Fradswell is a village in Staffordshire, England, approximately 7 miles (10 km) north-east of the town of Stafford and  north of Colwich. Fradwell was first mentioned as part of the Colwich parish in the Domesday Book, where it is listed as Frodawelle or Frodeswelle, and it is likely to have been an Anglian settlement established during the Dark Ages.

The village received a church of its own in the 13th century, when the Chapel of Saint James The Less was established. The chancel survives, but the main part of the church was rebuilt in 1764. Fradswell became a parish in its own right in February 1851 (it has since become the Milwich with Fradswell Parish), and further refurbishment, including the building of a new nave and the installation of stained glass by William Wailes, followed soon after. At this time it had 237 inhabitants and  of land.

Fradswell in 2021 is a thriving rural village of 175 people, embracing inclusiveness, sustainability, enabling, localness and tradition as its values. In 2015, after huge amounts of work by the community, Fradswell was awarded a Big Lottery grant of £450,000 to demolish the old 1924 wooden village hall, and rebuild a new, fit-for-purpose community hub. This new hall was opened by the children of the village in 2016. Fradswell now has a wonderful hall, and a community Serenity Garden all set within the newly sited Village Green.
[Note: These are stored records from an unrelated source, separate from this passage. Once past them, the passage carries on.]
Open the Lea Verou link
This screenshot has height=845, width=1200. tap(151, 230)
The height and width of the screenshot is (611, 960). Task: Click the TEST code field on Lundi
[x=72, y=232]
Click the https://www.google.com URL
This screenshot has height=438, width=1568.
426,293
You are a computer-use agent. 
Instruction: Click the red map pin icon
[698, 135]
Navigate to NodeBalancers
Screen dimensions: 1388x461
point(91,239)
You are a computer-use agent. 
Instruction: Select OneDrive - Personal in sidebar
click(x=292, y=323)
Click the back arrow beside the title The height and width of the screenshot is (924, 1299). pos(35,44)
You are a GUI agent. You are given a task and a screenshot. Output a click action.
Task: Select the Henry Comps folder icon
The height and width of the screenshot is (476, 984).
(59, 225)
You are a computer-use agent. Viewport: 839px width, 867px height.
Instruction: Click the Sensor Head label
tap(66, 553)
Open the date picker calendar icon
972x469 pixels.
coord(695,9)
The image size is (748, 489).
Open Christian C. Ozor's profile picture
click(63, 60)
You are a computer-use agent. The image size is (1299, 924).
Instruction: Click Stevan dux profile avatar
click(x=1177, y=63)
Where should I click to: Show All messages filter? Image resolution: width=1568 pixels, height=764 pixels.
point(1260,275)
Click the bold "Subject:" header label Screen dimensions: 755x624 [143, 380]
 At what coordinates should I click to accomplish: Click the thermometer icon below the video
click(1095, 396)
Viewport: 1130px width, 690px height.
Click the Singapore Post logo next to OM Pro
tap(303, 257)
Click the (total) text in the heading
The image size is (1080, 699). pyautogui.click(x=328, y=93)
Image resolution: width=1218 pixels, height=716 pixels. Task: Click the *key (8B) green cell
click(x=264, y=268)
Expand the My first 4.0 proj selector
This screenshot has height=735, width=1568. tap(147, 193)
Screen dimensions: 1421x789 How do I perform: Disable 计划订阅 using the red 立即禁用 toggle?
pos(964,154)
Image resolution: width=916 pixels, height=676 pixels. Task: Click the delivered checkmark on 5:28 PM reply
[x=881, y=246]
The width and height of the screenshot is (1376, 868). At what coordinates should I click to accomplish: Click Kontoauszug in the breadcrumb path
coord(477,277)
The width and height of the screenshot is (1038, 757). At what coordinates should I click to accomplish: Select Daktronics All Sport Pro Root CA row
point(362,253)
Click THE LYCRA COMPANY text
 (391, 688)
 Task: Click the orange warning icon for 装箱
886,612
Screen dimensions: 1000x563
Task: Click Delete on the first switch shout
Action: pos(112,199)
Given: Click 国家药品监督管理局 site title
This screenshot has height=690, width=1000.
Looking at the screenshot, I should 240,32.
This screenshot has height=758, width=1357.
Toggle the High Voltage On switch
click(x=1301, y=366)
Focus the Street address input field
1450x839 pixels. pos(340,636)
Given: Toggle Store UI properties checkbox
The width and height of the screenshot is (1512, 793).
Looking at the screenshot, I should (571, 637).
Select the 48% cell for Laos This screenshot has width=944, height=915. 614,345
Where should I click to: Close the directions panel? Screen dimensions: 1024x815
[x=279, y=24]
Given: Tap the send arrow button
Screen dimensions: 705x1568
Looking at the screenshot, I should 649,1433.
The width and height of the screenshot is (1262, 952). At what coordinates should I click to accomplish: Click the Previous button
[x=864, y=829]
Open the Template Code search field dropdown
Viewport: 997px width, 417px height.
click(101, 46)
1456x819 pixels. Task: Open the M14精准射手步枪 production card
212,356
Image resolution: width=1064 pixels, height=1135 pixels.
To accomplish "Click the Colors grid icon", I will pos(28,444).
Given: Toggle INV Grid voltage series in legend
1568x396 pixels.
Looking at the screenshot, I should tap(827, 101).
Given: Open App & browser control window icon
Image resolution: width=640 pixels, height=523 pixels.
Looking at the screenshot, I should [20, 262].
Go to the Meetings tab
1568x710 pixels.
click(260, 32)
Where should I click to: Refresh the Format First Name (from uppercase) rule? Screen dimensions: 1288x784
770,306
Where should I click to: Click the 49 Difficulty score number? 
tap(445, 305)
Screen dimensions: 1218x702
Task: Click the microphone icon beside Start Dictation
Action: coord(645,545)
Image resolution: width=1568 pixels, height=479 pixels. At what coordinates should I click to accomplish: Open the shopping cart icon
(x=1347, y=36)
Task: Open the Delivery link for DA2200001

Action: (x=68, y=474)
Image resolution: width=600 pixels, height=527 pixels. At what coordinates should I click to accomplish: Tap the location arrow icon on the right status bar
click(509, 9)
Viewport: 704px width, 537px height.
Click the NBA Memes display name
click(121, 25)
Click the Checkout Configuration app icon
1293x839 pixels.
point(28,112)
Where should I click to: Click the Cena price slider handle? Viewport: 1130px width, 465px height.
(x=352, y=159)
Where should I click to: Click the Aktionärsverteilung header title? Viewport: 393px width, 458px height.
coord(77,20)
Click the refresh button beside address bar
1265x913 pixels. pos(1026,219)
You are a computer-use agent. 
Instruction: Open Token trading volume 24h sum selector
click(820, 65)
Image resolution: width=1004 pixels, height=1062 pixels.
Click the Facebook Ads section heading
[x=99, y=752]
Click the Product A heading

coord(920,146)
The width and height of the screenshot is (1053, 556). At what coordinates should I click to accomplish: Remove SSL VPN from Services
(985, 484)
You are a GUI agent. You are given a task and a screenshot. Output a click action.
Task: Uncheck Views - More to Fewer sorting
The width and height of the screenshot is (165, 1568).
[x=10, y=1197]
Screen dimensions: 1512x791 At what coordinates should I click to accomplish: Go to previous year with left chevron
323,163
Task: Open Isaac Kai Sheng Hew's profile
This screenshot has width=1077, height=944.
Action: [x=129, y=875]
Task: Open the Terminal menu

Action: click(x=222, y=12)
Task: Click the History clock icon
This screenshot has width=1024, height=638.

A wonderful place to meet and socialise.

Fradswell hosts 2 very popular annual events. 

In September, Frapfest! the Fradswell Apple festival - where locals exchange their apples for Fradswell cider and the donated apples are chopped and pressed to produce fresh apple juice, most of which is turned into Fradswell Cider over the Autumn. It’s a great community day with folk of all ages joining in.
In January, it’s the Fradswell Wassail! A spectacular evening event with flaming torches, banging of instruments and music at which the community ‘wake the apple trees’ in expectation of a good summer crop. A lovely family event. 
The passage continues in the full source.